Optionally filter a hook to fire only for a specific tool by adding a tool key to the hook entry.

Safety Controls

Approval Policies

Control when the agent asks for your confirmation before executing tool calls:

PolicyBehaviour
on-requestAsk before every tool call — safest, default setting
on-failureAsk only when a tool returns an error
autoApprove all tool calls automatically — useful in CI
auto-editAuto-approve file edits only; ask for shell commands
approval = "auto-edit"

Blocked Shell Commands

The shell tool hard-blocks a set of destructive patterns regardless of approval policy:

  • rm -rf / and similar root-level deletions
  • Fork bombs: :(){ :|:&};:
  • Filesystem format commands: mkfs.*
  • Other hard-coded dangerous patterns

Secret Variable Filtering

Environment variables matching *KEY*, *TOKEN*, and *SECRET* are stripped from the shell environment visible to the agent.

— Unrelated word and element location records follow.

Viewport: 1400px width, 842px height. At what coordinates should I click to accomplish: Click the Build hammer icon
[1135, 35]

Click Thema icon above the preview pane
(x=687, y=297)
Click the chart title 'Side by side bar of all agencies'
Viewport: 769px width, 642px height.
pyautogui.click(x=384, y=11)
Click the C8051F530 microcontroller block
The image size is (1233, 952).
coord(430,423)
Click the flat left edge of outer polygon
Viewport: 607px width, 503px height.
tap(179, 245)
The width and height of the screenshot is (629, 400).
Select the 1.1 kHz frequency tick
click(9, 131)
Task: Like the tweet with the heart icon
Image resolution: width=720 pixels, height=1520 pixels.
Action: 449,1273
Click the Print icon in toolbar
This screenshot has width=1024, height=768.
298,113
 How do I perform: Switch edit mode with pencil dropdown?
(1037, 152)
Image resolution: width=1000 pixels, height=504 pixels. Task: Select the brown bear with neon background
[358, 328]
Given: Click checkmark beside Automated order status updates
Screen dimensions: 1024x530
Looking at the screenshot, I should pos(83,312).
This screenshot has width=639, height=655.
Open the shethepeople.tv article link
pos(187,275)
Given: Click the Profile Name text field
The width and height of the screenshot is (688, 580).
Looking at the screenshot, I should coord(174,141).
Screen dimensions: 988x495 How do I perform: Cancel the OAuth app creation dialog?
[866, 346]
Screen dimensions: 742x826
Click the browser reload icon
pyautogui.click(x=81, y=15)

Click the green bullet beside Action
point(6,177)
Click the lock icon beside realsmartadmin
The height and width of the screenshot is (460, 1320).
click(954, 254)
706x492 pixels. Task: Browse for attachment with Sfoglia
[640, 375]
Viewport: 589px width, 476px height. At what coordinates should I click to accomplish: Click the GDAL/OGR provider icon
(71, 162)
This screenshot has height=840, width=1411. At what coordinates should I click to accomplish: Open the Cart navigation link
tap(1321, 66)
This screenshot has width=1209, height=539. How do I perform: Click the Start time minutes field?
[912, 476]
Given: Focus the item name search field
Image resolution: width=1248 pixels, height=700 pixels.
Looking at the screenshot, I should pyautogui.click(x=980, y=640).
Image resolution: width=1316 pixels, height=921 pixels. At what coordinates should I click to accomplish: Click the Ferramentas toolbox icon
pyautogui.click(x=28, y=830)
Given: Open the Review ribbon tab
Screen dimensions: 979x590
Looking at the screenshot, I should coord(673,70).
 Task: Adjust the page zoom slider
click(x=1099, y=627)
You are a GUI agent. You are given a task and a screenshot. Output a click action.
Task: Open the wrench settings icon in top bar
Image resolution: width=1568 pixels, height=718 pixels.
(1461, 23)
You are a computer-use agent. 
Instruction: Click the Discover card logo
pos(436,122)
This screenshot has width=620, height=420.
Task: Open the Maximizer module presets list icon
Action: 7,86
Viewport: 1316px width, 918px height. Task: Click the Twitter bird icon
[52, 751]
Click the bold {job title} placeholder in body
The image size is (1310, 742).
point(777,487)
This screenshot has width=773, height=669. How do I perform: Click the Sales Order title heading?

Override or extend this list via the shell_environmentconfig section.

Path Validation

File read and write tools validate paths to prevent directory traversal outside the working directory.

Session Persistence

Save and resume sessions to pick up work across terminal restarts:

/save          # save the current session to disk
/clear         # wipe conversation history without saving

Saved sessions are stored in ~/.local/share/autodevos/sessions/. When you start ados and a recent session exists, it will prompt you to resume.

Context Compaction

When a conversation approaches the configured context_window, AutoDevOS automatically summarises older messages into a compact representation so the session continues without losing task context. Increase the window for models that support it:

[model]
context_window = 200000

Persistent Memory Tool

The memory tool gives the agent a persistent key-value store that survives across sessions, stored at ~/.local/share/autodevos/user_memory.json. Use it to remember preferences, project notes, or any context the agent should recall in future sessions.